▸ **Required actions**:
1 – In the Hyperliquid article, edit the passage from "Ryan Watkins, co-founder" to "with extra steps." so that "printing money" becomes "minting money".
2 – According to the Hyperliquid article, what share of the platform's daily volume did the "real world" contracts account for in March?
3 – Extend the Hyperliquid article past its final sentence.

▸ **Page text**:
◆ ◆ ◆ ◆ ◆ ◆ ◆

HYPE's Wild Ride: $100M from Oil & Code, Whales Surfing the $38 Chop
Hyperliquid has been shaking up the scene by diving headfirst into non-crypto assets like oil, gold, and silver via its HIP-3 proposal—because sometimes you just need to trade a barrel of crude with your degen stack. In March, with West-Asia tensions simmering, these "real world" contracts made up a hefty 40% of the platform's daily volume, proving crypto traders will ape into anything with a chart.
Meanwhile, its builder-code integrations with wallets like Phantom and MetaMask have gone parabolic, letting third-party devs get a taste of the fee action. Combined, HIP-3 and this external ecosystem are now cooking up about $100 million in annual revenue—roughly 19% of Hyperliquid's total take. Builder codes alone drive 10% of all trading volume, mostly from mobile degen thumbs, with each tap triggering a fee-sharing split that makes both the platform and the builder a little richer.
Ryan Watkins, co-founder of Syncracy Capital, notes this duo of HIP-3 and builder codes is basically "accelerating adoption" for Hyperliquid, or in simpler terms, printing money with extra steps.
Most of that sweet, sweet revenue gets funneled directly into the $HYPE token buy-back program, creating relentless buy pressure that would make a Bitcoin maxi blush. In Q1 2026, perpetual volumes exploded from $40 billion to nearly $90 billion, and weekly revenue leaped from under $9 million to over $22 million. The token then went on a classic crypto rollercoaster: rallying from a $20 base to $38 (an 86% pump), cooling off to $25, then surging again to $43 for a 71% move. In a friendly macro environment, this adoption cycle acts like a glorious flywheel for token holders—just hold on and try not to vomit.

◆ ◆ ◆ ◆ ◆ ◆ ◆

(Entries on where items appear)
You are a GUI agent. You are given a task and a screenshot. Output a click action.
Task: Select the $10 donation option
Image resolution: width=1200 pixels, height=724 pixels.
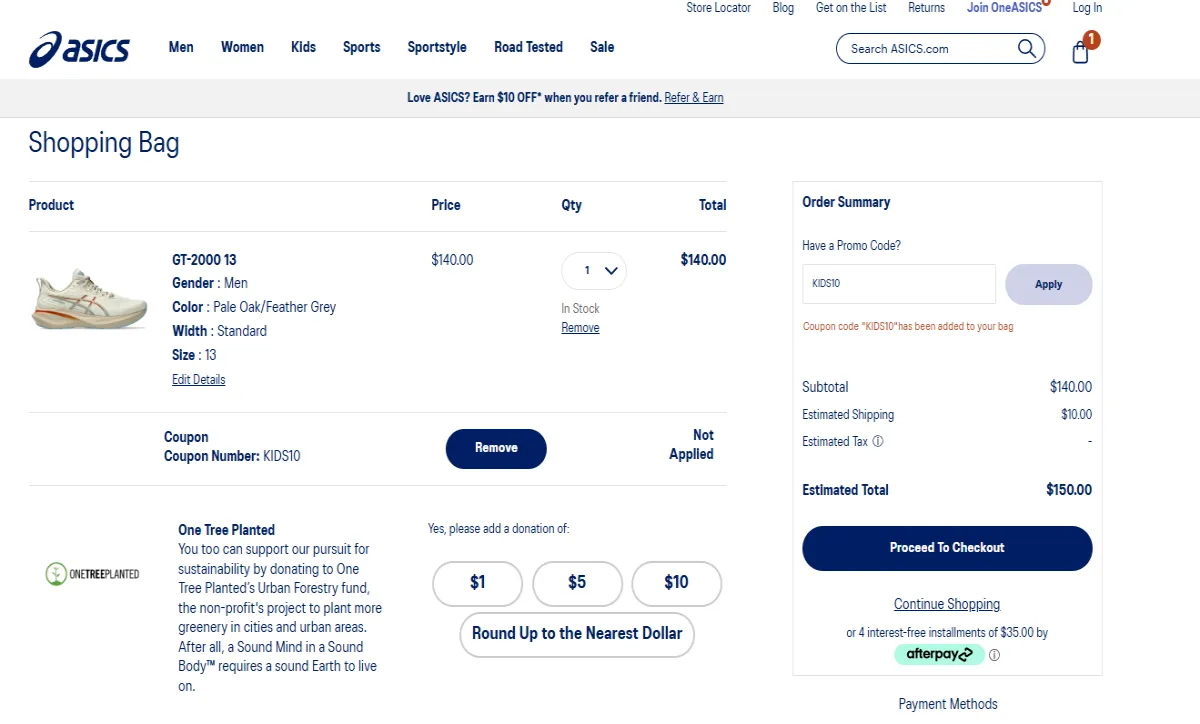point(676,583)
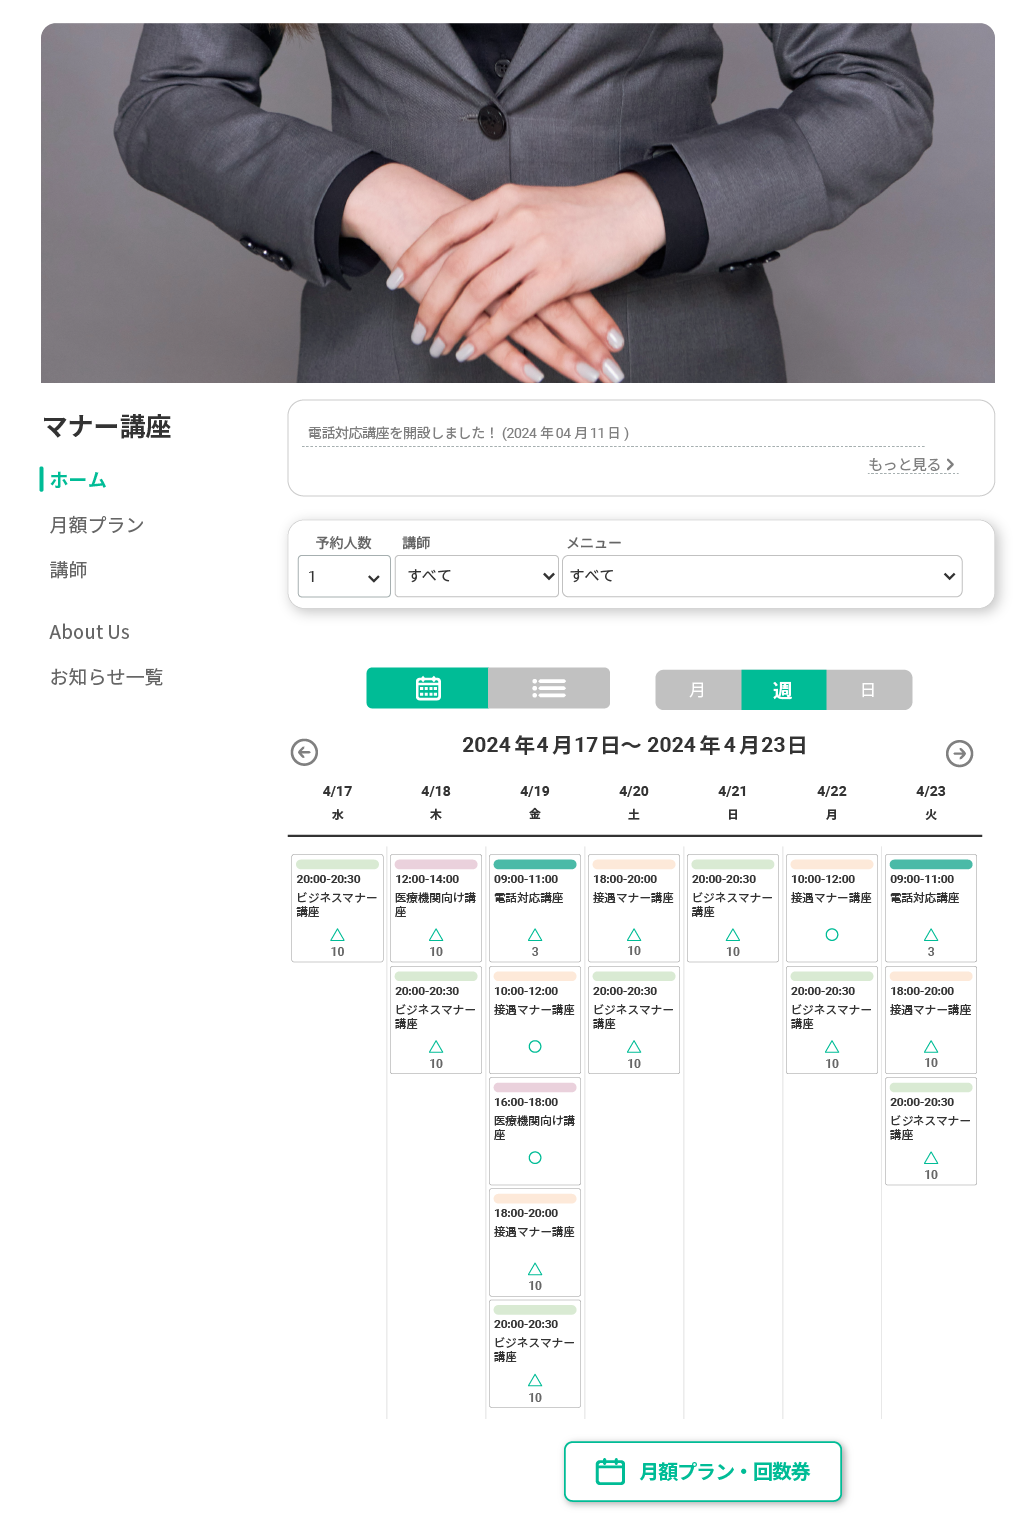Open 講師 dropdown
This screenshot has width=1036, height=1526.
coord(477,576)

◆ ◆ ◆ ◆ ◆ ◆ ◆

▸ **Exercise responses**:
1 –
Ryan Watkins, co-founder of Syncracy Capital, notes this duo of HIP-3 and builder codes is basically "accelerating adoption" for Hyperliquid, or in simpler terms, minting money with extra steps.

2 – 40%

3 –
At press time, $HYPE was trading just under the psychological $40 level. Crypto whales have been stacking bids on every dip, effectively keeping the token trapped in its H2 2025 range of $35-$50. Holding above the lower bound of this range could improve the odds of finally cracking the elusive $50 resistance, a level that probably has its own support group on Discord.
In a separate but equally important data point, $HYPE was hovering around $38.08, down a mere 0.3% over 24 hours but still chilling among the top-traded assets on its home turf. Crude-oil contracts alone smashed $2.2 billion in 24-hour volume, with WTI contributing $1.25 billion and Brent nearly $1 billion—because why hedge with stablecoins when you can hedge with actual hydrocarbons? Bitcoin and Ethereum remain the OGs, posting $3.7 billion and $1.5 billion respectively, but oil, silver, and gold contracts are now sitting at the cool kids' table alongside the major cryptos.
Platform-wide metrics are hitting numbers that would make a CEX sweat: cumulative trading volume sits at $110 billion, open interest at $1.6 billion, peak daily volume hit $5.6 billion, and daily active traders number 453k. Even weekend activity, usually a crypto ghost town, topped $1 billion, because sleep is for the poor.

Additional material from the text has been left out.